こんにちは。しーです。今回はディーラーで整備をする事が本当に安心なのか深掘りしたいと思います。

さっそくですが、こんなツイートがあります。

ディーラーの整備士は、しっかりメーカーから専門教育されていて安心なイメージですよね。

ディーラーで整備した人

ディーラーで整備に出したら故障した!整備ミスなんじゃないの!?

安心なイメージのディーラーですが、ネットで検索していると「整備ミスされた」という情報が多く出てきます。

この記事では、ディーラーで整備をしたらミスは本当にないのか。徹底解説します。

私は現在、ディーラー整備士として働いています。過去に民間整備工場で1年間、働いていた経歴もあります。普段も民間整備工場から依頼される整備もやってます。

この10年間、いろんなディーラー整備士や、それ以外の整備士を見てきました。これまでの経験を元に書きます。

ディーラーで整備をするコトにはメリットとデメリットがあります。

それをまずこの記事で理解して、「今後どこで任せるべきなのか」がイメージできると思います。

結論を言ってしまうと、私は「全てをディーラーで任せるべきではない」だと思います。

それはナゼなのか、見ていきましょう。

デメリット

ディーラーのメリットって皆さん想像つきやすいと思います。

なのでデメリットからお伝えしますね。

工賃高い

工賃高いですよねー。

専用の設備で、専門の教育を受けたメカニック達が整備をしてくれるので仕方ないです。

でも高いですよね。

部品高い

その車に合った専用の部品を専門のメーカーが作っていますので、やはり純正部品はコストがかかってます。

その分安心ですが、社外品の汎用品などに比べると高くなりがちです。

予防整備を提案され、車検が高い

純正部品が高い上に、民間車検では交換対象にならない部品も入ってきます。

「ディーラーで車検を受けたのに壊れた」みたいな事を言われないように、できるだけ予防整備を提案します。

ディーラーの車検では車検後2年間安全に乗ることをベースに考えていることから、少しの劣化が確認できた時点で、交換対象となりがちです。

車が好きな整備士が減ってきている

民間整備工場に比べて、採用人数が多いです。人数が多ければ、イマイチな人材も増えてきます。

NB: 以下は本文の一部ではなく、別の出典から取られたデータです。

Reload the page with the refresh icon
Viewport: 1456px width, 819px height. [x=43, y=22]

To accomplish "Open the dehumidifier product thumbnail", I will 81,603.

「とりあえずディーラーに就職しておいたら安心」「このメーカーの車がなんとなく好きだから就職して見た」など、

最近は若者の車離れもあり、そこまで車に興味が無い人材が採用されている傾向があります。

もちろん、志が強い新入社員もいます!

しかし、人手不足の傾向もあるのでそこまで車に興味の無い新入社員も増えてきています。

専門的な職種なので、「好き」で無いと中途半端な仕事になりがちです。

予約がなかなか取れない

ディーラーは先の売り上げを明確化させる為に早期予約を徹底しています。

効率良く工場を回す為には、整備士の予定を隙間なく埋めるコトです。

営業マンは早めにお客様にコンタクトを取ります。

なので直近の予約がなかなか取りづらいです。

急に故障した場合に入庫できたとしても納車はかなり先になってしまうケースが多いです。

そして、計画的に工場を運営したいので飛び込み客の場合はイイ顔はされません。

スタッフが基本忙しい

毎日高い目標の上、「働き方改革」で残業も多くできない。

残業を多くやっていた時代とさほど仕事内容も変わらないので、日中の忙しさが凄まじい店が多いです。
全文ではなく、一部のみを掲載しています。